• A depositary receipt (DR) represents an ownership interest in securities of a foreign issuer typically trading outside its home market. ADR is a tradable instrument, and the depositary receipts that are trading in the United States are known as American depositary receipts, or ADRs.
  • Depositary receipts that are traded in an international market outside the United States are known as global depositary receipts, or GDRs. Most depositary receipts are quoted and traded in US$ terms. There are some DRs that are traded in euros and pounds sterling.
  • Typically a bank issues depositary receipts and also functions as a depository and issuing agent for the same.
  • The depositary receipt is issued against the deposit of domestic ordinary shares in the bank’s custody account in the home market.
  • These shares continue to remain on deposit with the bank’s custodian until the depositary receipts are cancelled.

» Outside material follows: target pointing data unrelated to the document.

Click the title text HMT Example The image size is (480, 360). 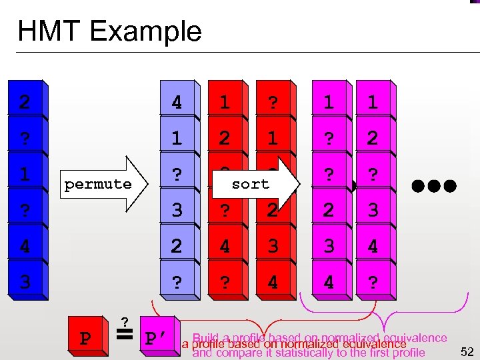click(109, 31)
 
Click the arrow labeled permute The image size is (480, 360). click(104, 183)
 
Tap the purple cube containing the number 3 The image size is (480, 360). click(177, 211)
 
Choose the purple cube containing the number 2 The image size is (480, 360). click(177, 247)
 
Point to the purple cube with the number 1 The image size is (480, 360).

  • When the depositary receipt is returned to the bank that acts as the depository for cancellation, the depositary bank instructs its custodian to deliver the underlying local share as per the instructions received from the party delivering the depositary receipt.

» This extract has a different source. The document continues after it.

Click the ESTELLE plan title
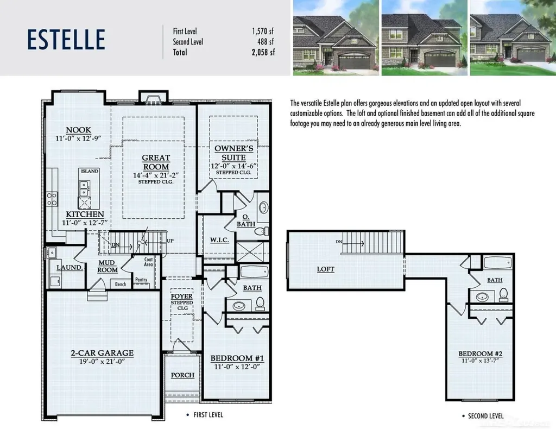click(x=66, y=39)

  • Each depositary receipt is backed by a specified number of the issuer’s local shares, known as the depositary receipt ratio. The ratio is manipulated in such a way that the price of each DR falls in a competitive price range that is considered attractive to the issuer’s international peer group. The ratio of depositary receipt to underlying shares can be in whole numbers or fractions, depending upon the local share price.

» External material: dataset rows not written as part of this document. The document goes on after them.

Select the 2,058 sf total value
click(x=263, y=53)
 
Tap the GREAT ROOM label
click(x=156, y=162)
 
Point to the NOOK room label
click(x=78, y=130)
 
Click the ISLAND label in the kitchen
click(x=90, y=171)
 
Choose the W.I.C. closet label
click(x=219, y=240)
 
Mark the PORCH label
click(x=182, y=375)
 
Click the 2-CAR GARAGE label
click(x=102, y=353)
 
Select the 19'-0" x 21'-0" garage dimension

  • There are several benefits of DRs to the issuers as well as the investors.
  • An American depositary receipt (ADR) is a stock that trades in the United States but represents a specified number of shares in a foreign corporation. ADRs are bought and sold on American markets just like regular stocks. They were first introduced to the financial markets in 1927.
  • The sponsor bank purchases a bulk lot of shares from a foreign company and then bundles the shares into groups for the purpose of reissuing the same in any of the American stock exchanges. The issuing company is required to provide detailed financial information to the sponsor bank.
  • Global depositary receipts are depositary receipts in Europe or other non-U.S. markets pursuant to Regulation S promulgated under the U.S. Securities Act of 1933. GDRs are listed on European stock exchanges such as London or Luxembourg.
  • A company can choose to combine its GDR offering with an ADR offering into the U.S. markets. Then the ADRs may be publicly listed on a U.S. exchange and offered to retail investors, or may be privately placed with qualified institutional buyers pursuant to Rule 144A.
  • There are basically three levels of ADRs that are available, each having its own merits and disadvantages. The issuing company will choose the level that fits best considering the other requirements.
  • Analyzing foreign companies involves further scrutiny than merely looking at the fundamentals. In fact there are innumerable risk factors that determine the value of the depositary receipts in addition to the performance of the company. Investors should be aware of those risks.
  • Restricted programs are those that are meant to be traded by only certain individuals. In the United States, the Securities Exchange Commission allows these types of issuance of shares as per Rule 144-A and Regulation S.